Luckily, StringRef can do this operation in an efficient way.

That being said, now the bison comment is not required to be at the very
beginning of the file. This allows us to detect a couple more cases
[4,5,6].

Alternatively, we could say that we only allow whitespace characters
before matching the bison/flex header comment. That would prevent the
(probably) unnecessary string search in the buffer. However, I could not
verify that these tools would actually respect this assumption.

Additionally to this, e.g. the Twin project [1] has other non-whitespace
characters (some preprocessor directives) before the flex-generated
header comment. So the heuristic in the previous paragraph won't work with that.
Thus, I would advocate the current implementation.

According to my measurement, this patch won't introduce measurable performance degradation, even though we will do 2 linear scans.
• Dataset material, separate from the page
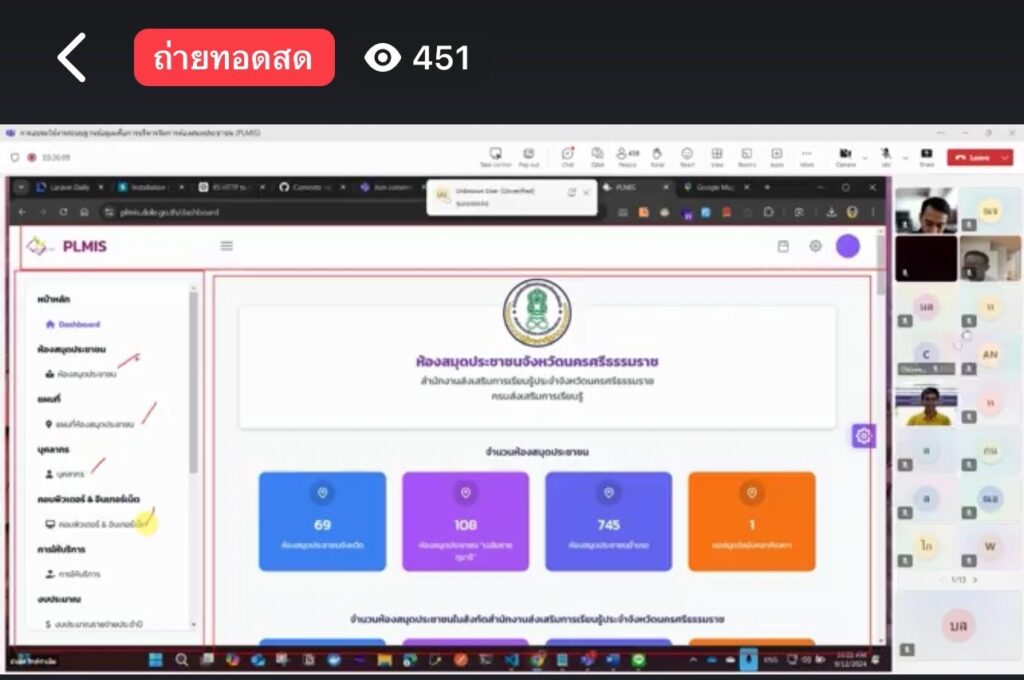The width and height of the screenshot is (1024, 680).
Task: Toggle the Camera in meeting toolbar
Action: point(845,156)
I introduce the ignore-bison-generated-files and
ignore-flex-generated-files to disable skipping these files.
Both of these options are true by default.

[1]: https://github.com/cosmos72/twin/blob/master/server/rcparse_lex.cpp#L7
[2]: https://github.com/marcauresoar/make-examples/blob/22362cdcf9dd7c597b5049ce7f176621e2e9ac7a/sandbox/count-words/lexer.c#L6
[3]: https://github.com/vladcmanea/2nd-faculty-year-Formal-Languages---Automata-assignments/blob/11abdf64629d9eb741438ba69f04636769d5a374/lab1/lex.yy.c#L6

[4]: https://github.com/KritikaChoudhary/System-Software-Lab/blob/47f5b2cfe2a2738fd54eae9f8439817f6a22034e/B_yacc/1/y1.tab.h#L2
[5]: https://github.com/VirtualMonitor/VirtualMonitor/blob/71d1bf9b1e7b392a7bd0c73dc217138dc5865651/src/VBox/Additions/x11/x11include/xorg-server-1.8.0/parser.h#L2
[6]: https://github.com/bspaulding/DrawTest/blob/3f773ceb13de14275429036b9cbc5aa19e29bab9/Framework/OpenEars.framework/Versions/A/Headers/jsgf_parser.h#L2

Diff Detail

Event Timeline

steakhal created this revision.Nov 24 2021, 12:14 AM
steakhal requested review of this revision.Nov 24 2021, 12:14 AM
steakhal edited the summary of this revision. (Show Details)Nov 24 2021, 12:19 AM

I wonder if this feature should be part of CodeChecker/scan-build instead (potentially under an option).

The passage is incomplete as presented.